Specifically, we are urging the Department to build a robust and meaningful crisis response system that enables youth’s providers to work with particular hospitals to help prevent disruptions in placement. The Department should be thinking about where a child’s clinical home will be not if, but whenintensive services are needed and build those into its array of services at a sufficient capacity. To do that, however, the Department in our view must focus on an additional task -- rebuilding good relationships with psychiatric facilities within the state, many of which have deteriorated, either due to the State’s budget crisis, the Department’s inability to move youth out when they are ready, or both.

It also is clear, in our view, that the Department must do far more to identify what resources it needs to develop throughout the State. We have asked repeatedly for the Department to prepare and provide such an analysis, but if that has been done, it certainly has not been shared with us. Does the Department know how many times youth service plans called for a service that they did not receive? Have those unmet needs been identified and tracked?
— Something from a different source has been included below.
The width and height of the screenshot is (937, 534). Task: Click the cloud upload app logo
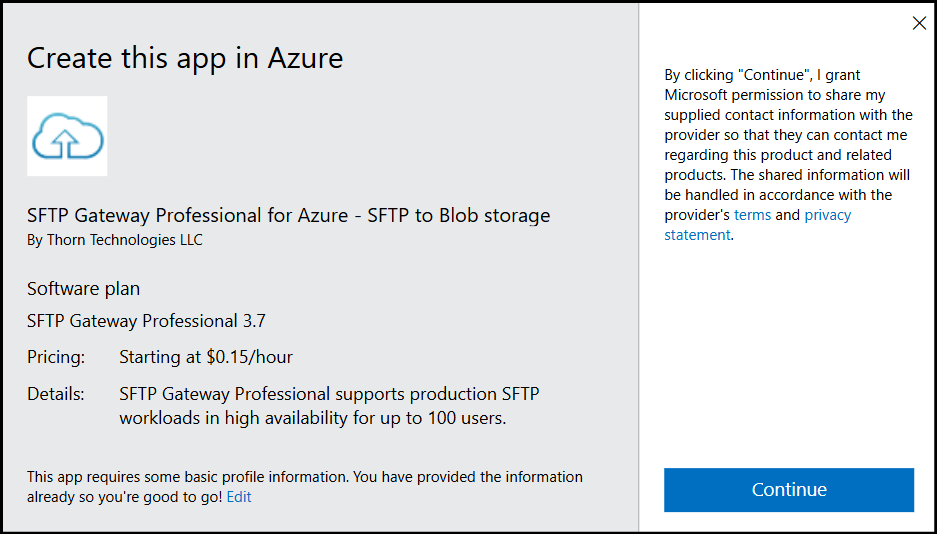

Was the Department unable to provide what was needed because it did not exist? Was transportation an issue? Which children are on waitlists, where are they, and what are they waiting for? We cannot conceive of a way in which the Department can make meaningful progress toward developing what youth in care need, or securing a budget sufficient to allow development of those resources, if it does not know the answers to these questions.  

Finally, it is our view that the Department’s success depends on genuine collaboration between and across state agencies. That need is especially acute as between DCFS and the Department of Healthcare and Families Services (HFS), given their shared ownership of responsibility for youth who rely on the State for their care. A child’s care – particularly in an acute behavioral crisis—should not be impeded or delayed because one agency thinks the other is responsible for finding services, developing services, or paying for them.  Clear definition of authority and responsibility for youth in care must be established before, not after, the impending and anticipated move to the Illinicare MCO.